Authors blame the above imperfections on the fact that their formalism was not employed from the very start of the project. However, until there is proof that formal methods can cure the problems mentioned above one should remain skeptical. These problems are traps too well known to the developers of large, industrial size systems.

4. Formal Methods: State of the Art and Future Directions – E.M. Clarke, J.M. Wing et al

The authors present in this paper a condensed history of how formal methods were employed in various academic and/or industrial circles and the results of these projects. The paper starts by identifying some of the main obstacles that thwarted usage of formal methods in the software industry: obscure notations, non-scalable notations, lack of tools. The authors continue by reviewing how students of the field have tried to overcome these problems while writing formal specification languages and verification tools. A good example of a specification language is the TCAS paper. On the verification front, model checking seems to have gained more fans in the software industry than theorem proving since the goals of the formalism are more modest.

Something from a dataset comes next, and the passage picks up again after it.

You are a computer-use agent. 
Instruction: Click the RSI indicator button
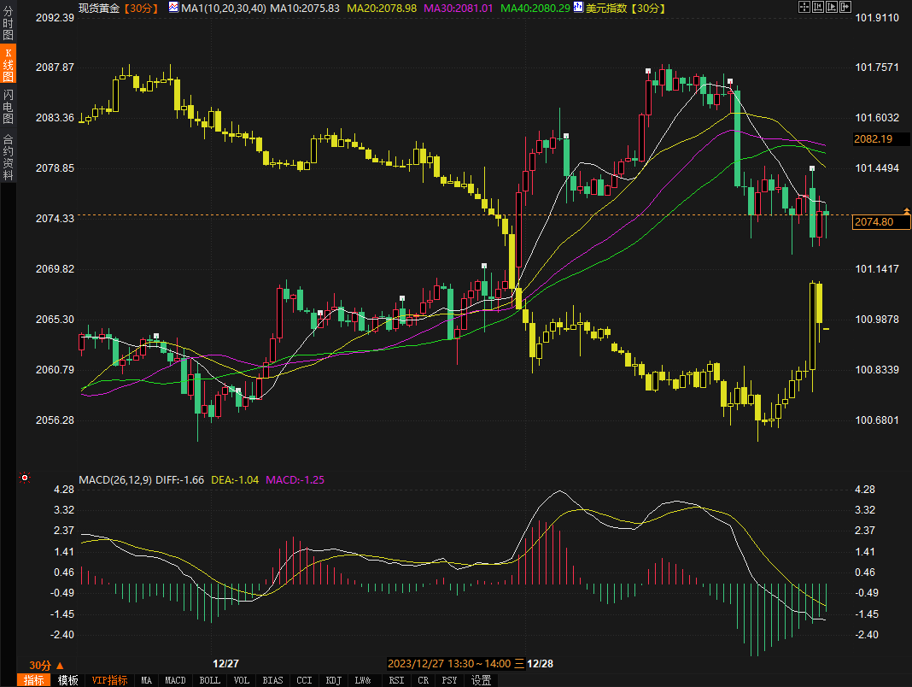pyautogui.click(x=396, y=680)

Model checking probably also comes closer the good old-fashioned QA approach to test a class of scenarios and find bugs. Hardware engineers on the other hand embraced theorem proving because of the simpler models and the greater need for flawless safety-critical components.

The "Future Directions" section of the paper is a "to-do" list and suggestions for future research. Authors identify what has worked in the past and what hasn’t and try to come up with some guidelines that might be found useful by formal methods researchers.